Using machine learning and data mining techniques like association rule mining or using wide range of classifiers like Decision Trees, Logistic Regression (or their corresponding ensemble forms), etc., a comparatively good recommendation engine can be constructed provided there is avenue to collect sufficient data regarding workers skills, historic task preferences, task prices, task skills.

We encounter a recommendation engine in our day-to-day lives while surfing for movies on IMDB or Netflix, shopping at Amazon or surfing for books on Amazon bookstore. A similar recommendation engine used by Amazon on its other platforms can be used on MTurk with some tweaks to make it specific to turking needs in order to make task picking a more friendly process.


A recommendation engine that:

• Suggests a list of tasks relevant to worker’s interest and skill set.

• Suggests a list of workers with relevant skill set ideal for requester’s task


(Assumptions: The tasks fall under broad defined categories. Example: Programming, annotating, etc. (To be refined))

At Worker’ End:

1) Prompt new Turkers to select broad 5 categories, based on which suggestions would be made initially.

2) Check the worker’s historic tasks. Gather his/her skills and past task compensation.
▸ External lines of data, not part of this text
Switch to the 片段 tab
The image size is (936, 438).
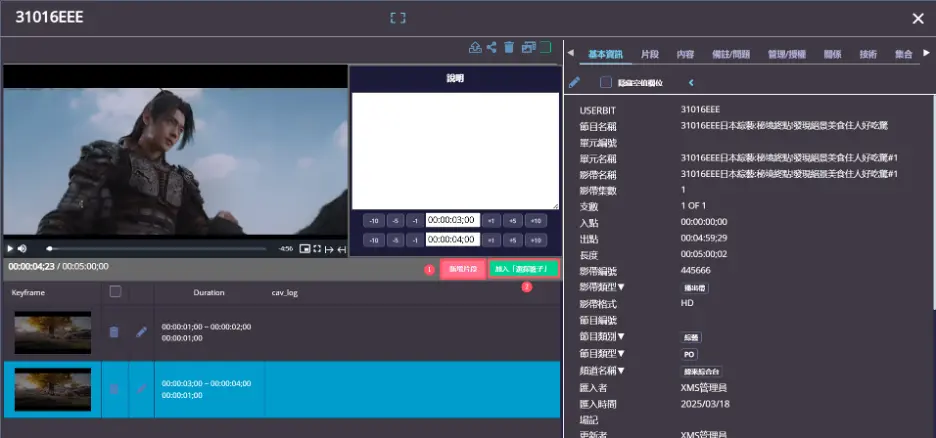click(649, 54)

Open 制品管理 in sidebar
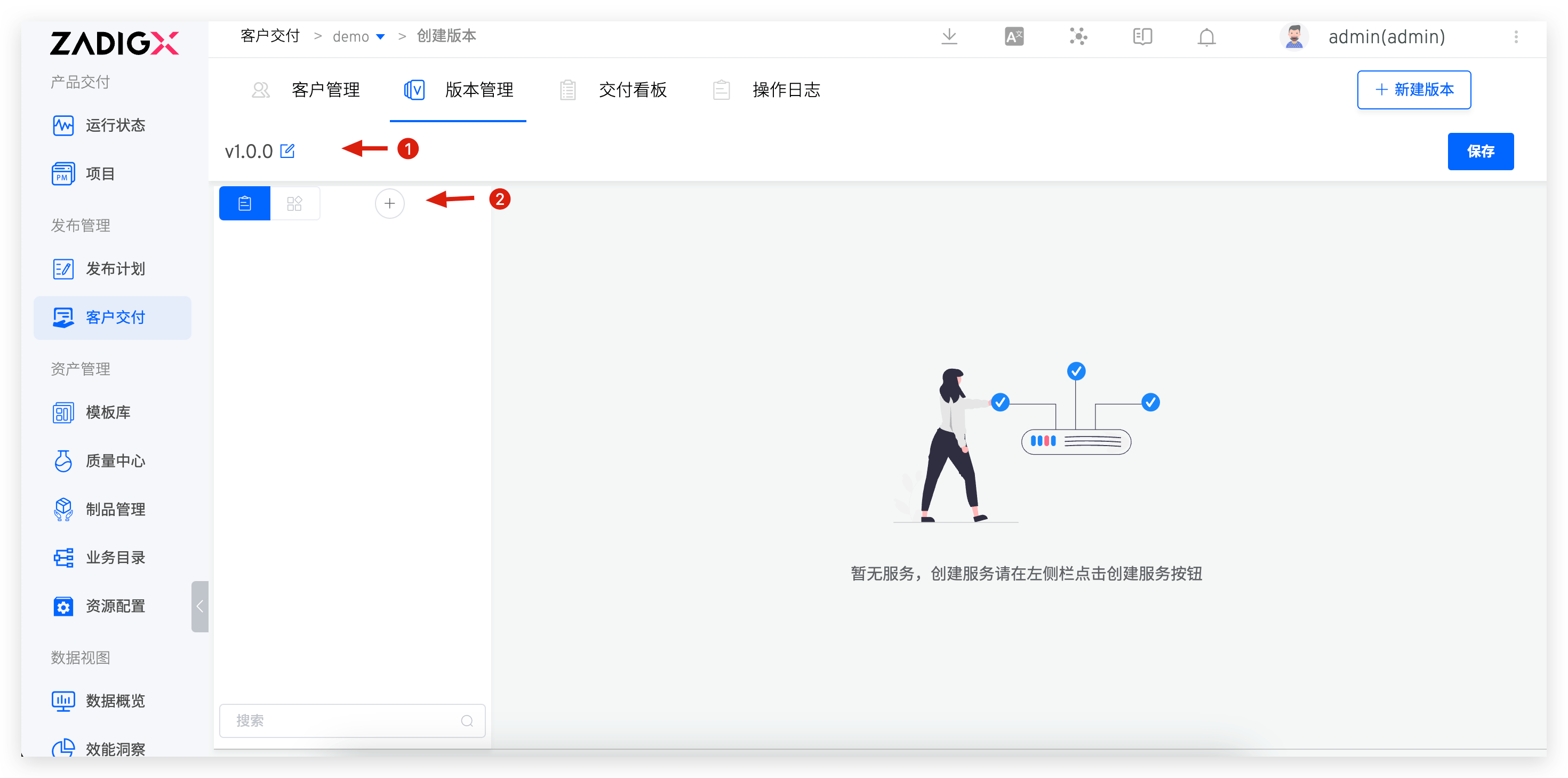pos(115,509)
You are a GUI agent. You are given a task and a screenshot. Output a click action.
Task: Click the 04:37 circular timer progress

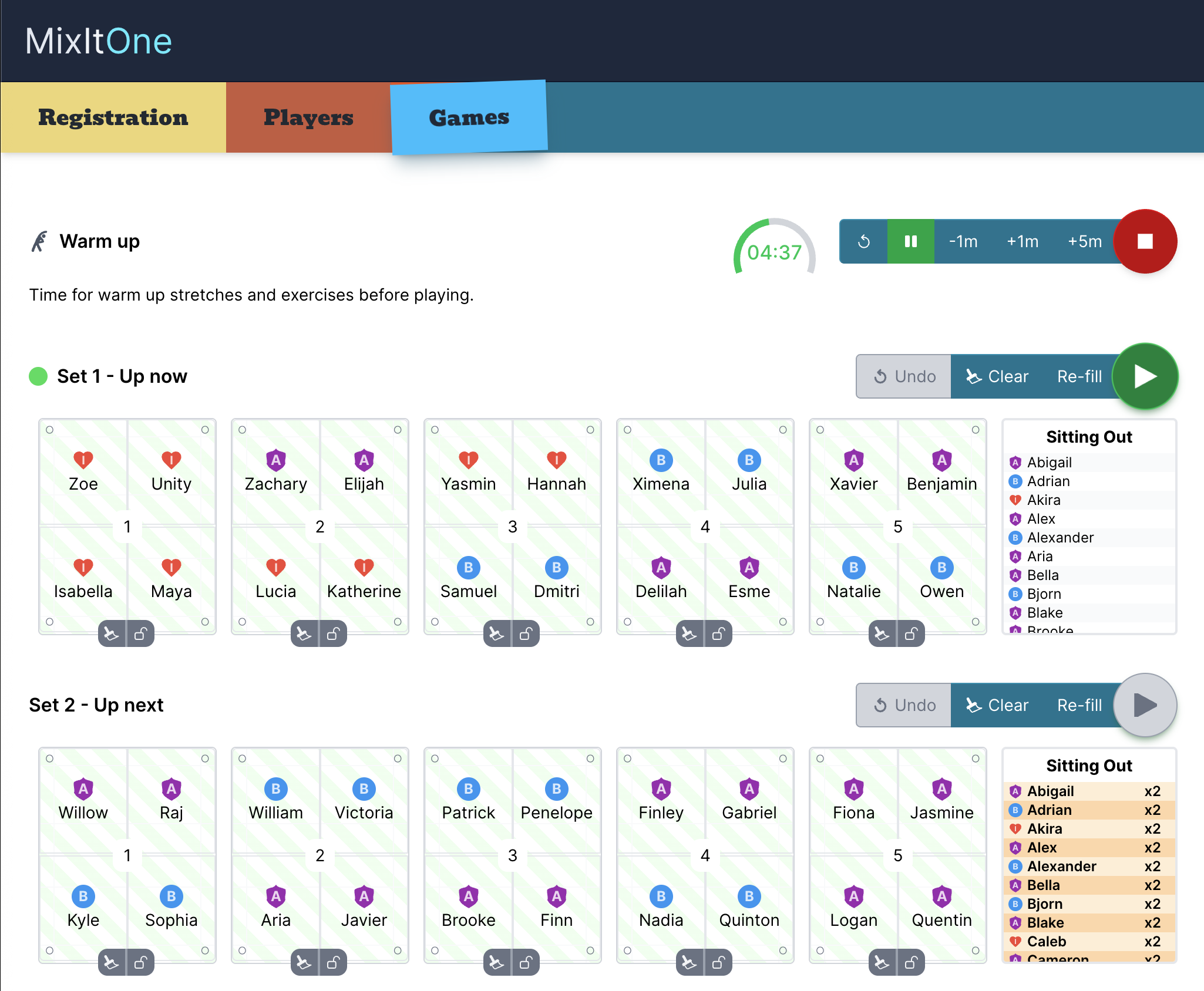point(774,252)
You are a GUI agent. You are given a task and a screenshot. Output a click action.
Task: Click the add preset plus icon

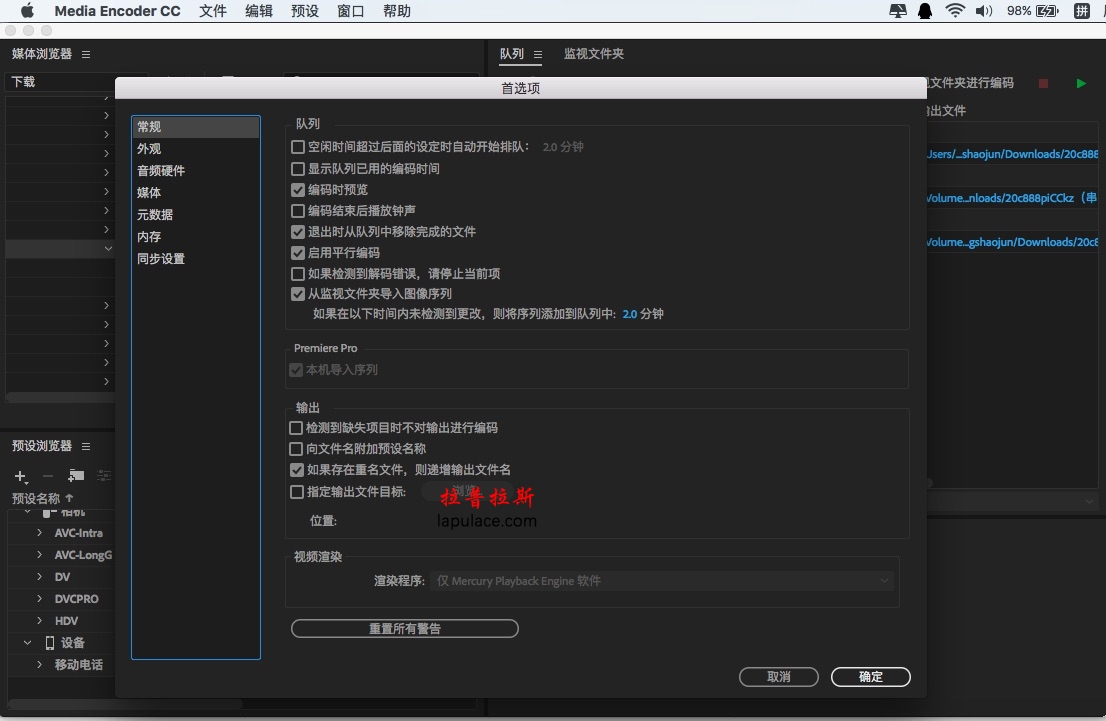click(20, 476)
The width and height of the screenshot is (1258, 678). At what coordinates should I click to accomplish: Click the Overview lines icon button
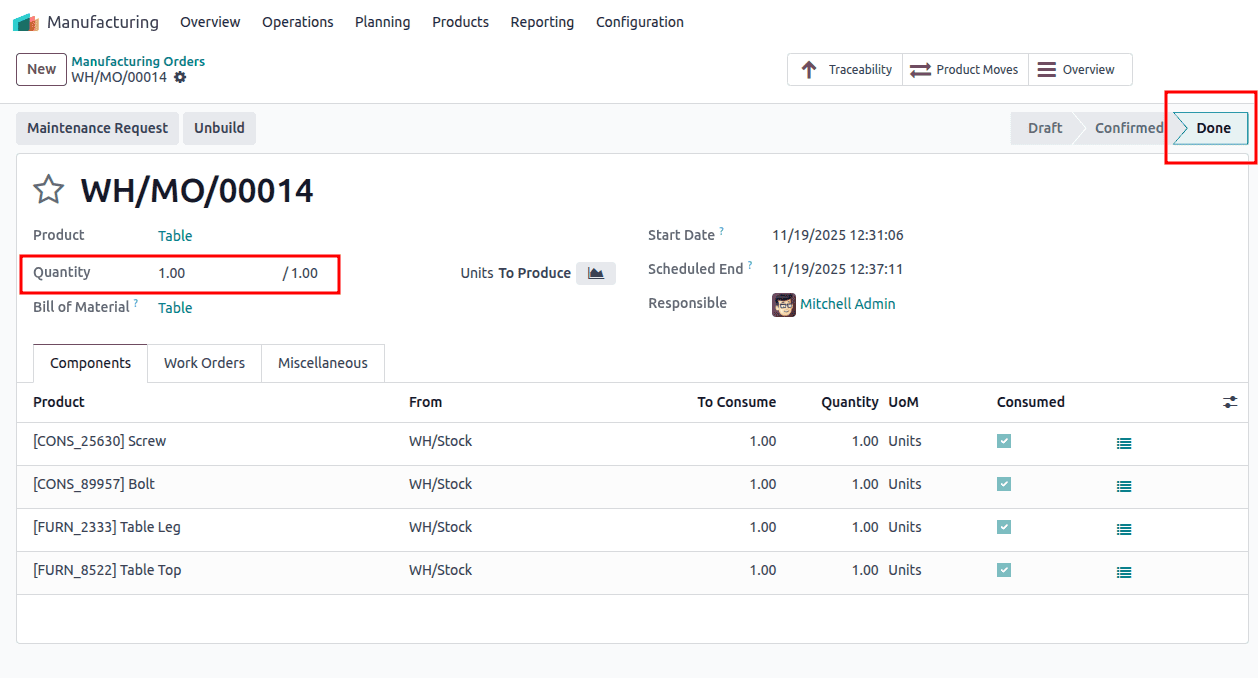click(x=1044, y=69)
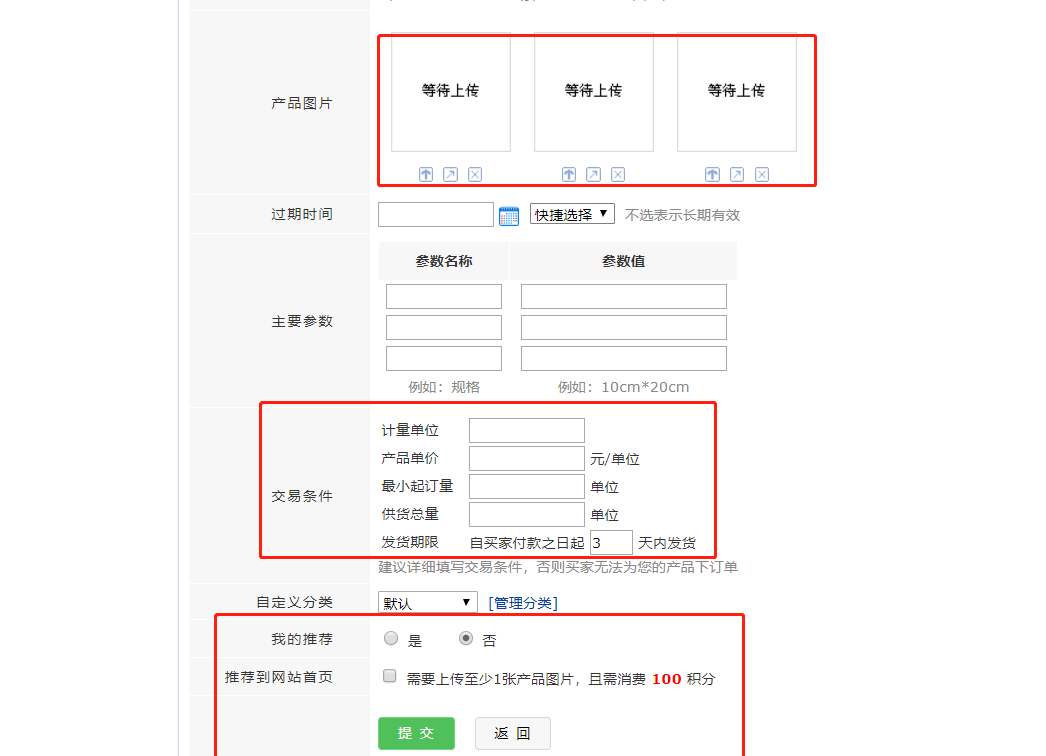Click preview arrow icon under first image slot
This screenshot has width=1046, height=756.
coord(450,174)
Based on the skills and workers completed task record, association rules and be developed using association rule mining and then support and confidence of new available tasks can be found.

Other classifiers like Logistic Regression, Decision Trees or their ensembled forms can also be trained (in lieu of association mining) based on worker’s past task preferences, task compensation and skills (as a feature set) to predict the most suitable category for a worker and then tasks in that category can be presented to the worker. Classifier’s performance can be expected to improve with time as it learns more about worker’s likings and dislikings.

3) A task pool consisting of tasks above the threshold confidence and support can then be presented to the worker. The worker can then pick the task from the suggested pool.

4) The workers choice is recorded to aid in future recommendations.

At Requester’s End: A skill-matching component can be devised which finds workers with equivalent skills and suggests a pool of workers for the requester to pick from.